The Blanton Museum
ICA Philadelphia
 
MICHAEL SMITH


Raised in Chicago, Michael Smith graduated from Colorado College in 1973 with a degree in painting and the beginnings of an extensive network in New York's creative community, gained while participating in the Whitney Museum Independent Study Program in 1970 and 1973. Smith's older brother, Howard, was an abstract painter as well, and his example greatly influenced the young artist. But Smith was also intrigued by the performance art of Vito Acconci, William Wegman, and Richard Foreman, among others involved in avant-garde pursuits. Soon after graduation, he began watching comedy acts at The Pickle in Chicago with an eye for developing his own performance style. In contrast to many of his contemporaries, who explored minimalism, feminism, repetition, ritual and endurance in their works, Smith wanted to entertain. In 1975 he gave his first public performance, called Comedy Hour, in his own studio and in 1978-1980 he began working with video.

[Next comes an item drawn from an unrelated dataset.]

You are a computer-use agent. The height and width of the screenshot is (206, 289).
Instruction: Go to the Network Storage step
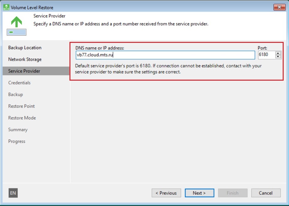pos(25,60)
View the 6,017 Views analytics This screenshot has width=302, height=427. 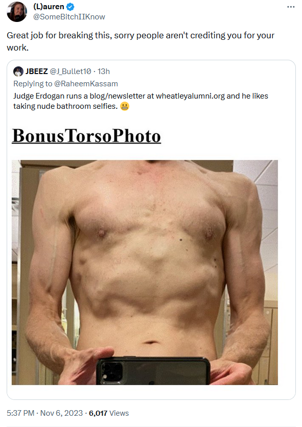coord(109,413)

During the first two decades of his career, Smith performed in fine art and popular venues alike. His is an extensive performance and exhibition history that begins in the late 1970s, with venues as varied as Franklin Furnace, The Kitchen, Caroline's Comedy Club, CBGBs, Dance Theatre Workshop, Cinemax, the Whitney, the Museum of Contemporary Art in Los Angeles, the New Museum, the Pompidou Center, and, in recent years, sites in São Paolo, Copenhagen, Milan, and London, among others.

Since 1979, the majority of Smith's work has centered on his extraordinarily prescient and sympathetic character, the naïve and somewhat inept Everyman, Mike, who is the focus of this exhibition. Smith's other recurring performance persona is Baby Ikki, whose bizarre and precipitous infancy is marked by conspicuous facial hair, oversized diapers, and undersized sunglasses. To elaborate these performances, which were created both for the stage and for video, Smith has generated a huge corpus of work, collaborating with a wide range of artists in many media. In addition to the time-based works, he and his collaborators have broken new ground in immersive installation art, and, working solo, he has produced several artists books and an impressive corpus of drawings and sketches that detail the creative process. Many of these were published recently in MICHAEL SMITH Drawings: Simple, Obscure and Obtuse (NY: Regency Arts Press, 2007).

Throughout his career, Smith has been actively engaged as a lecturer, critic, artist, and instructor at a number of prestigious institutions, among them Yale University, the Royal Danish Academy, and UCLA. Smith currently serves as Associate Professor of Studio Art at the University of Texas at Austin, where he has been teaching performance art since 2001. In 2007 Smith received The Louis Comfort Tiffany Foundation award and The New York Foundation for the Arts (NYFA) honored both he and Joshua White for their multi-disciplinary work; Smith has received numerous other fellowships and awards, including those from the MIT Center for Advanced Visual Studies (2005-6), Art Matters Inc (1996, 1990, 1987), the National Endowment for the Arts (1991, 1983, 1982, 1978), and the Guggenheim Foundation (1985).